TASK REQUIREMENTS. In the records below, the lines from the one containing "Task: Expand the S16赛季 season dropdown" through the last are to be reproduced exactly and alone.

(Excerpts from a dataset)
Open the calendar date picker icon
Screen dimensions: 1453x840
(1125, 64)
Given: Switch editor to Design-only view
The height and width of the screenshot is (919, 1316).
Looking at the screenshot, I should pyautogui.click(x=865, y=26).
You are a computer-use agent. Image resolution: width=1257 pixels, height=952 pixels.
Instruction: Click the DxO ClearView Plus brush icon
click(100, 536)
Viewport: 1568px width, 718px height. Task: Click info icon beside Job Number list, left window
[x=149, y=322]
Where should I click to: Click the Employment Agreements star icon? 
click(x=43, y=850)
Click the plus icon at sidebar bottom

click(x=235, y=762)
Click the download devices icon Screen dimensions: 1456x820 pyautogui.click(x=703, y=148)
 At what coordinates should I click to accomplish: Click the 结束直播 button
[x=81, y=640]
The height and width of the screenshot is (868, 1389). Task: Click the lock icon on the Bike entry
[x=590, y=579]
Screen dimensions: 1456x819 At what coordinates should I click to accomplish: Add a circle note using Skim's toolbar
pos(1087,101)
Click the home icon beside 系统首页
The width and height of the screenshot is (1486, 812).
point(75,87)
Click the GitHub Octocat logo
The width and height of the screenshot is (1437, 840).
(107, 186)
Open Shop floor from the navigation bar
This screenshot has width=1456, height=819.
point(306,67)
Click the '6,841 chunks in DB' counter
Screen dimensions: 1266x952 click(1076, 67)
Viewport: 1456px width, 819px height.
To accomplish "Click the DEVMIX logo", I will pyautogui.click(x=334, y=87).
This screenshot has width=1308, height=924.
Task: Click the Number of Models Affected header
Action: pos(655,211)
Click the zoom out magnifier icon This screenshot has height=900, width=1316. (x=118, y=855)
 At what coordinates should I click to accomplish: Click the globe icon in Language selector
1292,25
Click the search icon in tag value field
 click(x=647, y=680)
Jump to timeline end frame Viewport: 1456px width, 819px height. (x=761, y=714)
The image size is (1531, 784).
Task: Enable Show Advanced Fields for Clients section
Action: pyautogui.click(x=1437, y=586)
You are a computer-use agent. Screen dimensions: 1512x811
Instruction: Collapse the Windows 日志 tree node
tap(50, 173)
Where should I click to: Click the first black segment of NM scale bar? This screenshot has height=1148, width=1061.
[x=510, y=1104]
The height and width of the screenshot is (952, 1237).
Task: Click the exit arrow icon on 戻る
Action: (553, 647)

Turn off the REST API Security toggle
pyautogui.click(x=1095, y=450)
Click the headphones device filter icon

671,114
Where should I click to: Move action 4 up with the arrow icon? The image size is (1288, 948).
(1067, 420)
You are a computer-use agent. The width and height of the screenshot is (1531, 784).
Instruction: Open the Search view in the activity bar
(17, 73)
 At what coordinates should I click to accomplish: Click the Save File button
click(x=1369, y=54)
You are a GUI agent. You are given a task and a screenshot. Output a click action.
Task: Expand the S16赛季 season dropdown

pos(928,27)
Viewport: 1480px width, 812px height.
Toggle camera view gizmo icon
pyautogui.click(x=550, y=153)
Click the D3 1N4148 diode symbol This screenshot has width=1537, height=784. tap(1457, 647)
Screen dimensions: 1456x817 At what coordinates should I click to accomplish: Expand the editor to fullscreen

RESPONSE AREA.
Task: Expand the S16赛季 season dropdown

pos(928,27)
Viewport: 1480px width, 812px height.
Toggle camera view gizmo icon
pyautogui.click(x=550, y=153)
Click the D3 1N4148 diode symbol This screenshot has width=1537, height=784. tap(1457, 647)
Screen dimensions: 1456x817 At what coordinates should I click to accomplish: Expand the editor to fullscreen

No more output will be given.